Metadata-Version: 2.4
Name: mdsa-tools
Version: 0.1.1
Summary: The Weir Labs H-bond Systems Analyses modules!
Author-email: Luis Perez <lperez@wesleyan.edu>
License: MIT
Classifier: Programming Language :: Python :: 3
Classifier: Operating System :: OS Independent
Requires-Python: >=3.7
Description-Content-Type: text/markdown
Requires-Dist: numpy
Requires-Dist: pandas
Requires-Dist: matplotlib
Requires-Dist: seaborn
Requires-Dist: scikit-learn
Requires-Dist: mdtraj==1.10.3
Requires-Dist: umap-learn
Requires-Dist: python-circos

# mdsa-tools: A set of tools for performing systems analyses of Molecular Dynamics (MD) simulations.

![CI](https://img.shields.io/badge/CI-passing-brightgreen)
[![PyPI version](https://img.shields.io/badge/PyPI--version-inactive.svg)]()
[![Anaconda version](https://img.shields.io/badge/Anaconda--version-inactive.svg)]()
![Downloads](https://img.shields.io/badge/downloads-blank-lightgrey)
[![DOI](https://img.shields.io/badge/DOI--blue)]()

## A pipeline for performing systems analyses:
![Alt text](/resources/Pipelineflic.png)

 Pictured is a directed graph describing the pipeline for our MD trajectory analysis. From left to right, we begin with a trajectory file, and convert it into a set of networks (one for each trajectory frame), which that can be represented as either graphs or adjacency matrices. Each frame adjacency is flattened into a vector by concatenating the matrix’s rows (vector reduction). The frame vectors are vertically concatenated to create a feature matrix that can be used as input to either K-means clustering or PCA, whose results can then be visualized using graphs, scatter plots, MDCcircos plots, (of residue H-bonding), or MD replicate maps of frame measurements of interest.


 We also provide an additional module for taking theese various results and using clustering results as input substates for markov state model analyses.

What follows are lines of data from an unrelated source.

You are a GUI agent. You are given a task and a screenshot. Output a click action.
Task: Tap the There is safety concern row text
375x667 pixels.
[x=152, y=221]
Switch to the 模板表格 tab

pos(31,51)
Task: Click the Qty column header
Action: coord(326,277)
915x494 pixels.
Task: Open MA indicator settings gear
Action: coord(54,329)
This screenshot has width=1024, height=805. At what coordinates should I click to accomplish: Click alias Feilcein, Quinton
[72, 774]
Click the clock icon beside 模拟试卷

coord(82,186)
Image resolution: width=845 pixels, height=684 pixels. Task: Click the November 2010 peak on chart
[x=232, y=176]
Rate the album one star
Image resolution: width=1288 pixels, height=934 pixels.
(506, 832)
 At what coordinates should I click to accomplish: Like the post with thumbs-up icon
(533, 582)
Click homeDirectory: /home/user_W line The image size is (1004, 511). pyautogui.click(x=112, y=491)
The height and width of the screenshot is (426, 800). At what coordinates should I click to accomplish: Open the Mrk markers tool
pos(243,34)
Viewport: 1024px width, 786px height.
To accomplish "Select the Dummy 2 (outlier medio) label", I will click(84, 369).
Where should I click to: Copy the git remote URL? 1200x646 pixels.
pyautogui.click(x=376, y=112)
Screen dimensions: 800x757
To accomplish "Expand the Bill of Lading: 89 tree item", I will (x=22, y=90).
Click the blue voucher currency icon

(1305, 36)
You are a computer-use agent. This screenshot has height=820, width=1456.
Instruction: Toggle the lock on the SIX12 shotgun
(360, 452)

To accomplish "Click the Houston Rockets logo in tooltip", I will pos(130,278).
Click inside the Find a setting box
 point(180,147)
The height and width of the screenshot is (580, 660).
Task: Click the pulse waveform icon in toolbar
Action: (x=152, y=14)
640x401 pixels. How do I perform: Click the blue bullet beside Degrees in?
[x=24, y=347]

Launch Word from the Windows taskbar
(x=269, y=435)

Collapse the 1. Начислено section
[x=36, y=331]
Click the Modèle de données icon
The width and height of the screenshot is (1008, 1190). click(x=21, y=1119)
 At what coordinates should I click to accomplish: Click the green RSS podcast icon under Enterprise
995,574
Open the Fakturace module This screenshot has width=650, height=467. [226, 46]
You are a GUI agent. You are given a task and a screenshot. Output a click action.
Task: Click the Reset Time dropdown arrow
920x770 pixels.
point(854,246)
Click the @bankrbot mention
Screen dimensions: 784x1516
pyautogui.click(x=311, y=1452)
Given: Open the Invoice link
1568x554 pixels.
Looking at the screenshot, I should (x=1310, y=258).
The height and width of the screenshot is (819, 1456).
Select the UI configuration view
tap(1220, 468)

## Use pip install to get started.

```bash

##################
#PyPi coming soon#
##################

#At the moment you can pip install directly from our repo
pip install git+https://github.com/zeper-eng/workspace.git

###############
#Alternatively#
###############

# First fork the repository over 
git clone https://github.com/zeper-eng/workspace.git
cd workspace

#Now from inside of the workspace folder simply pip install!

pip install .

#Regardless of the python environment you should be good to go
pip show workspace

```

## Systems Problem Area:

![Alt text](resources/PanelA_summerposter.png)

At the Weir Lab at Wesleyan University, we perform molecular dynamics (MD) simulations of a ribosomal subsystem to study tuning of protein translation by the CAR interaction surface- a ribosomal interface identified by the lab that interacts with the +1 codon (poised to enter the ribosome A site). Our "computational genetics" research focuses on modifying adjacent codon identities at the A-site and the +1 positions to model how changes at these sites influence the behavior of the CAR surface and corellate with translation rate variations.